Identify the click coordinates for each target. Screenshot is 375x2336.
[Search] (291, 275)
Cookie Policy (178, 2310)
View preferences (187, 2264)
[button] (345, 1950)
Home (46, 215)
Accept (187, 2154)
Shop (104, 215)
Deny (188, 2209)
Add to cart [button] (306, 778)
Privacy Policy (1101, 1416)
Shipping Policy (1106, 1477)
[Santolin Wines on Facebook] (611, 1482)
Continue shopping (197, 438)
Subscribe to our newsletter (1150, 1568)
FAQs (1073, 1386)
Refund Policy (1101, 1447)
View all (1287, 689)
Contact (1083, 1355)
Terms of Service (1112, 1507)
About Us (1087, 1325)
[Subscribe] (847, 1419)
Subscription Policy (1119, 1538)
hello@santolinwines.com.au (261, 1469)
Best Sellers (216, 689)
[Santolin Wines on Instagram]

== == ==

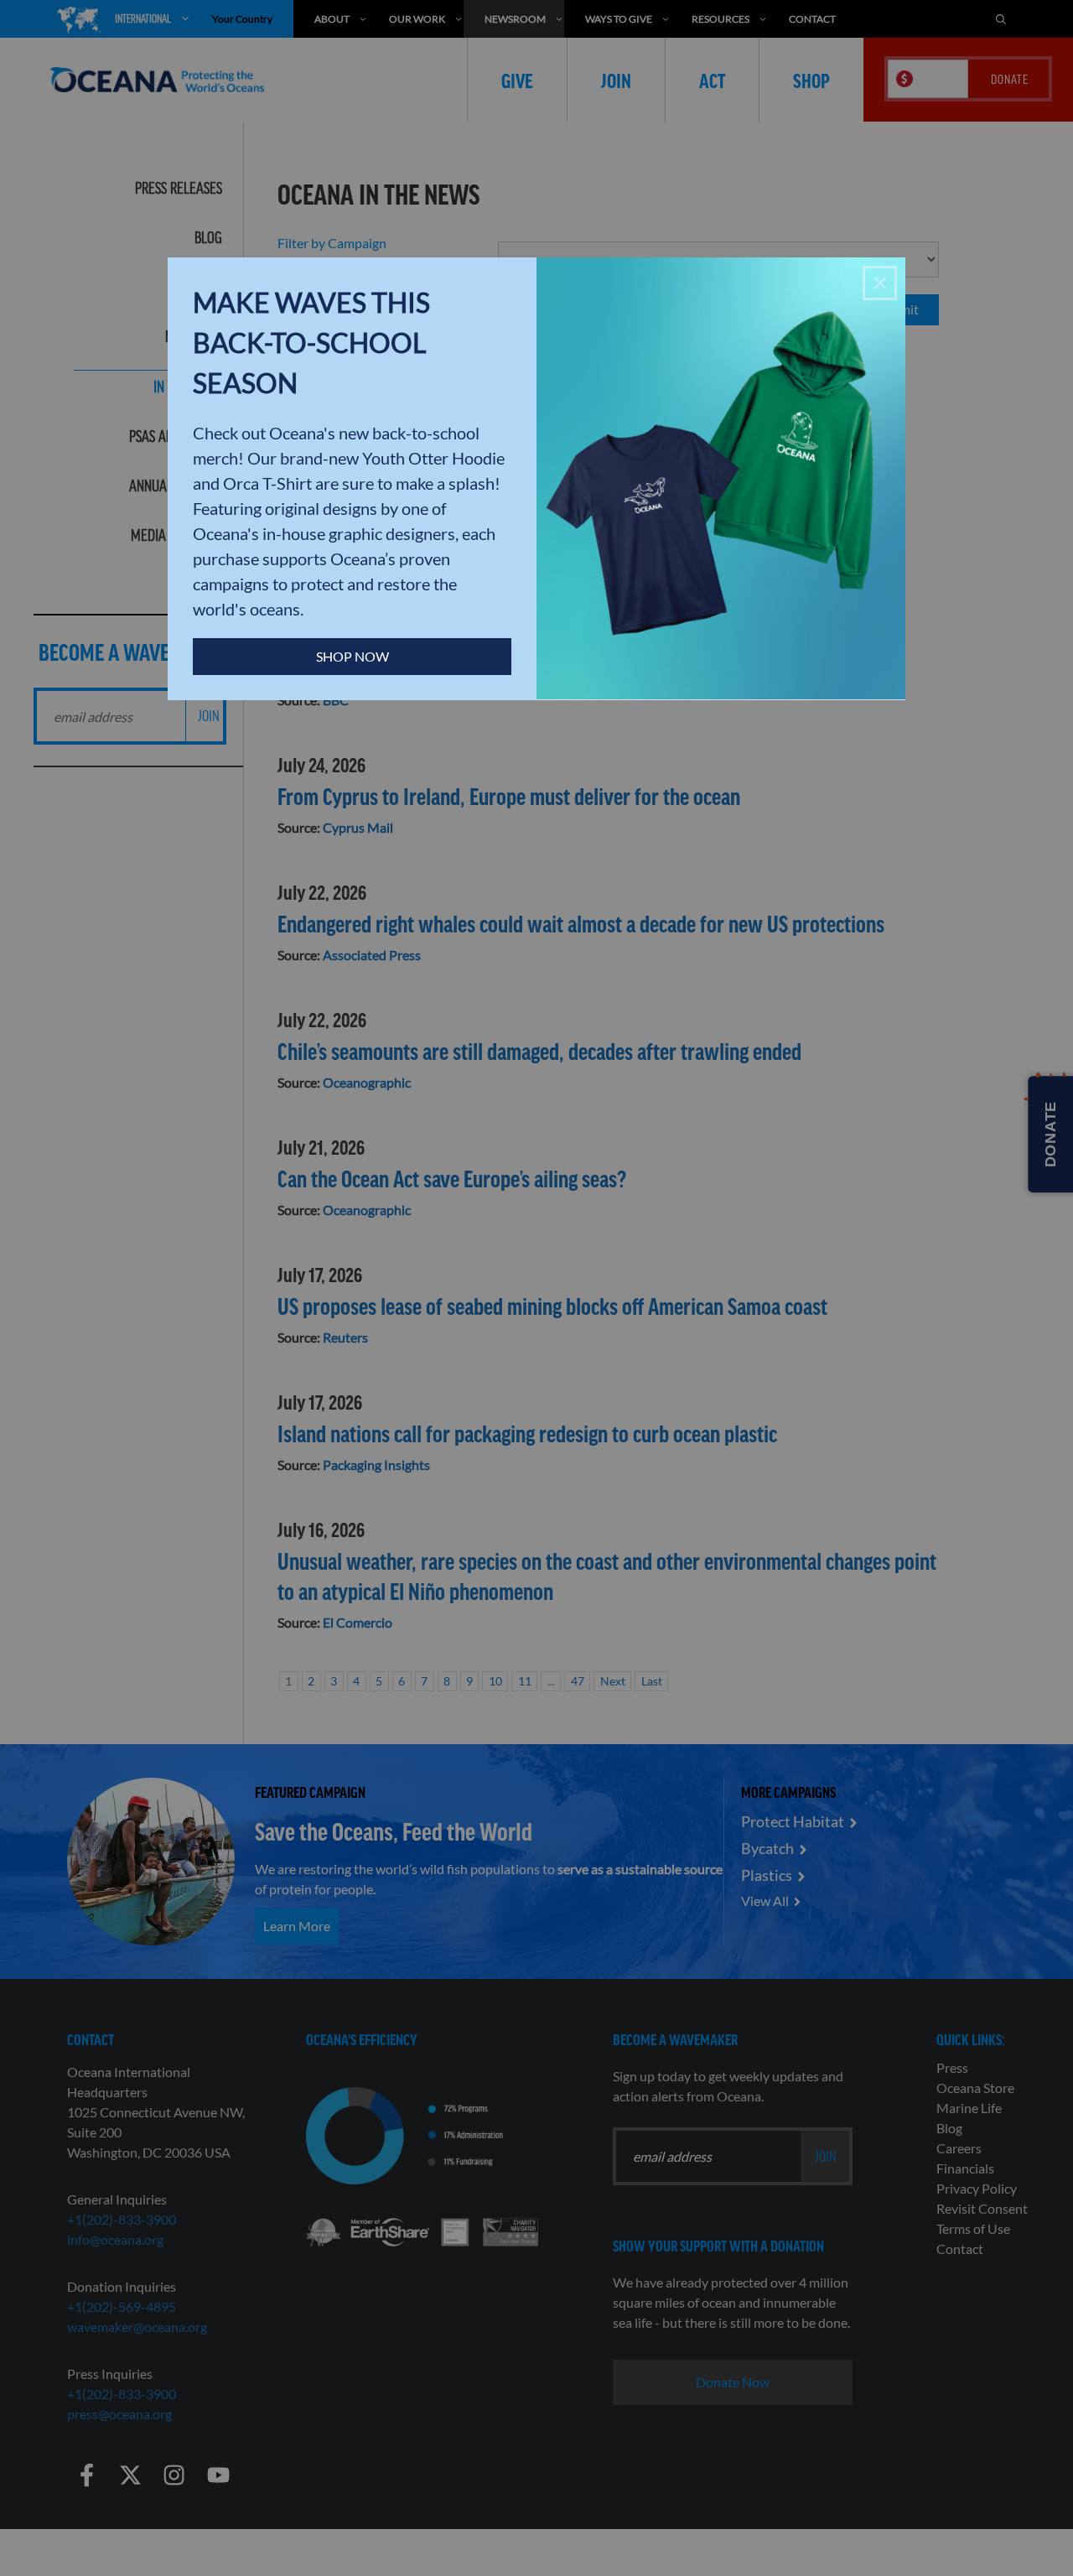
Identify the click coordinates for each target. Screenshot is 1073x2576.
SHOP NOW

== == ==

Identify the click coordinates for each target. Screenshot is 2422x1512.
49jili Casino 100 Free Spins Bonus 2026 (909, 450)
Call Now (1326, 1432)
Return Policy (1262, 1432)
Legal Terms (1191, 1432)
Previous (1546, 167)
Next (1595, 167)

== == ==

WORK REQUIRED ->
Your answer should be the exact lines above from the one with "Home (46, 215)" through the one with "FAQs (1073, 1386)", both included, and nothing besides.

ANSWER TO THIS PROBLEM ->
Home (46, 215)
Accept (187, 2154)
Shop (104, 215)
Deny (188, 2209)
Add to cart [button] (306, 778)
Privacy Policy (1101, 1416)
Shipping Policy (1106, 1477)
[Santolin Wines on Facebook] (611, 1482)
Continue shopping (197, 438)
Subscribe to our newsletter (1150, 1568)
FAQs (1073, 1386)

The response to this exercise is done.